> **Task goal**: Every line from the line containing "This screenshot has width=870, height=1109." through the end of the data is to be reproduced exactly, excluding pictures.

[Records for this task — start]

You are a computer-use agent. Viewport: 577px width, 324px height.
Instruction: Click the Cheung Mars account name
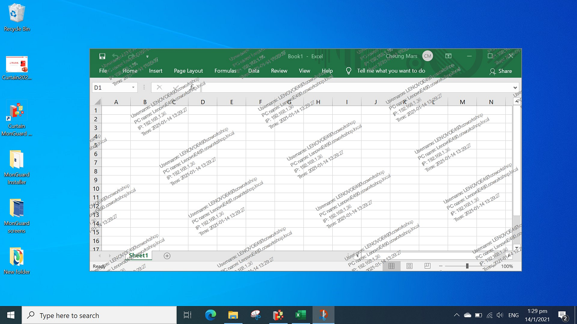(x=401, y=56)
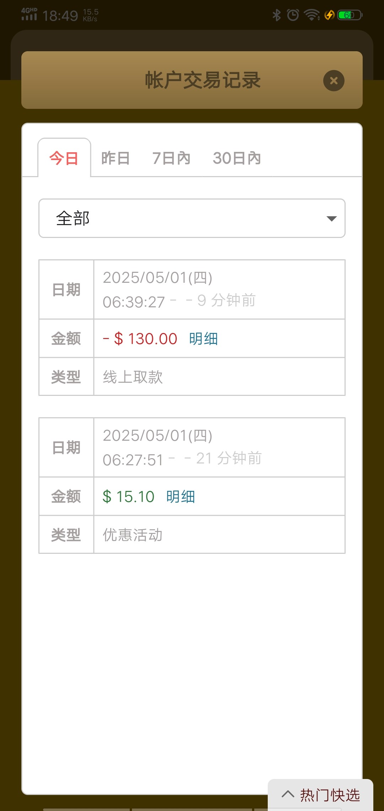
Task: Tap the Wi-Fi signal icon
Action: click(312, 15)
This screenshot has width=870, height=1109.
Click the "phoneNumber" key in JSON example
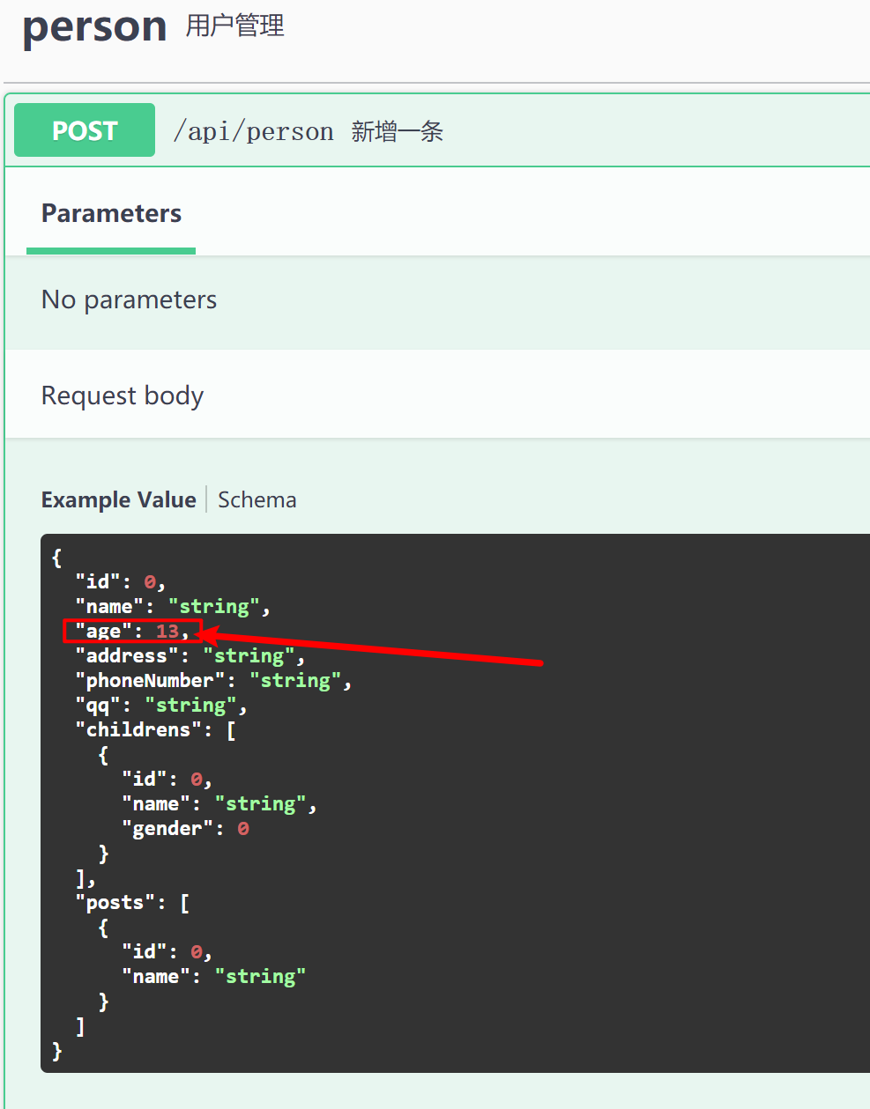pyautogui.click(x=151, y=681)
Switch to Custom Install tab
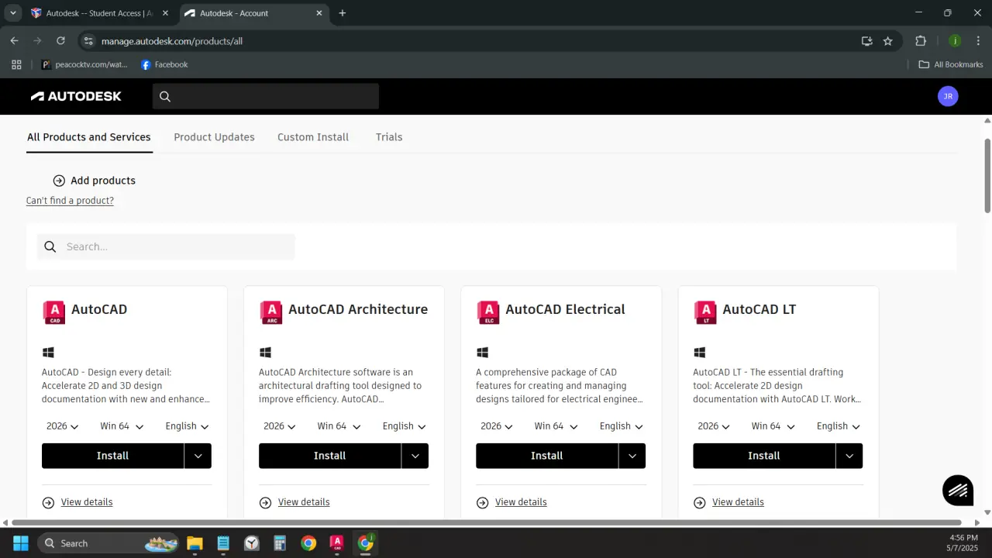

[Records for this task — finish]

> **Output of the exercise**:
This screenshot has width=870, height=1109.
Click the "phoneNumber" key in JSON example
pyautogui.click(x=151, y=681)
Switch to Custom Install tab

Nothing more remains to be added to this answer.